Overview
-
ImageNet's Origin Story: Fei-Fei Li pioneered the insight that AI needed massive labeled datasets, not just better algorithms. Her ImageNet project (2006-2012) with 15 million curated images catalyzed the deep learning revolution when combined with neural networks and GPUs.
-
AI Winter Reality: Less than 10 years ago (2015-2016), tech companies avoided the term "AI" because it was considered a dirty word. By 2017, everyone was calling themselves an AI company—a complete reversal in Silicon Valley's perception.
-
World Models vs LLMs: Li argues spatial intelligence is the missing piece for robotics and embodied AI. Her company World Labs just launched Marble, creating infinitely explorable 3D worlds from text prompts—cutting virtual production time by 40x.
-
Bitter Lesson Limits: While "more data + compute = better AI" worked for language models, robotics faces unique challenges: harder data collection, misalignment between training data (videos) and desired outputs (3D actions), and physical system complexities.
-
Current AI Limitations: Today's models can't count chairs in a video, derive Newton's laws from celestial data, or hold emotionally intelligent conversations—tasks humans handle easily on 20 watts of brain power.
Takeaways
Fei-Fei Li sparked the AI revolution with ImageNet but emphasizes how much remains unsolved.
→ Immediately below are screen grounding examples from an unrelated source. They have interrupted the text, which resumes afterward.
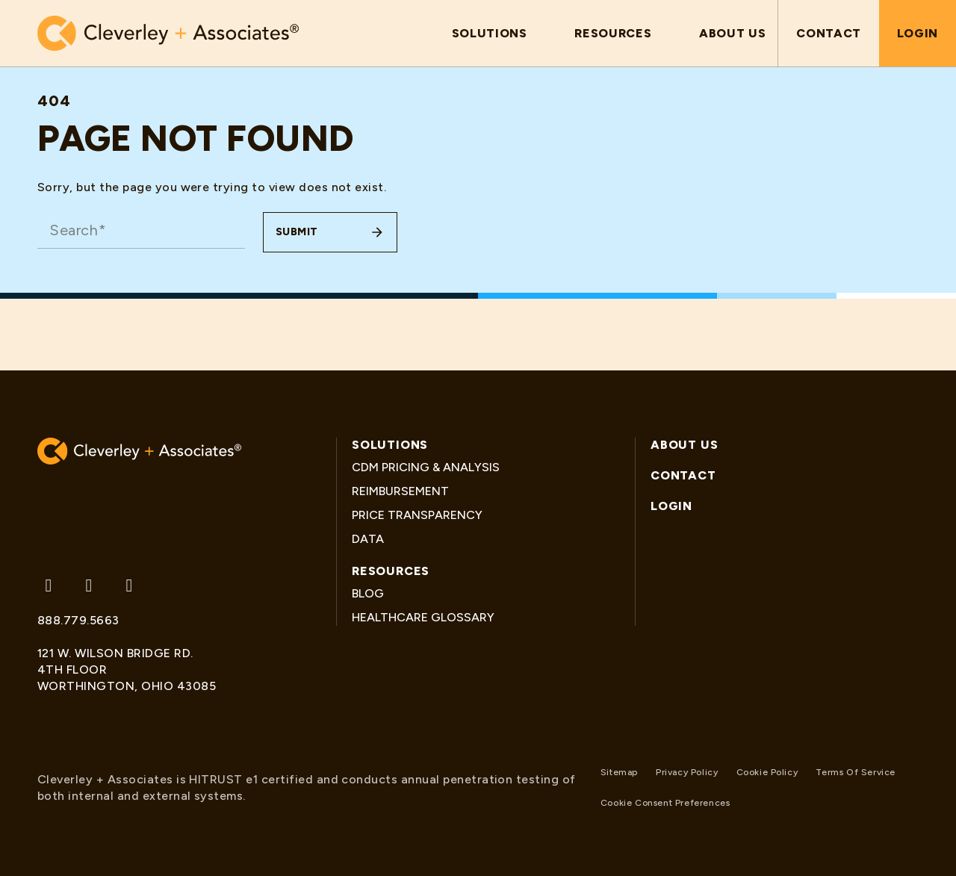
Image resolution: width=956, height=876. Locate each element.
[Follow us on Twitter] (48, 585)
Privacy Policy (687, 772)
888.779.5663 (78, 620)
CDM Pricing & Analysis (426, 467)
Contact (828, 33)
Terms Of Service (856, 772)
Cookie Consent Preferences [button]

Her fascinating revelation: tech companies avoided the term "AI" just nine years ago, considering it career suicide. Now her World Labs focuses on spatial intelligence—the missing piece between language models and true embodied AI.
As a scientist, I take science very seriously and I enter the field because I was inspired by this audacious question of can machines think and do things in the way that humans can do. For me, that's always the northstar of AI.
The bitter lesson that "scale conquers all" may hit limits when physics enters the equation.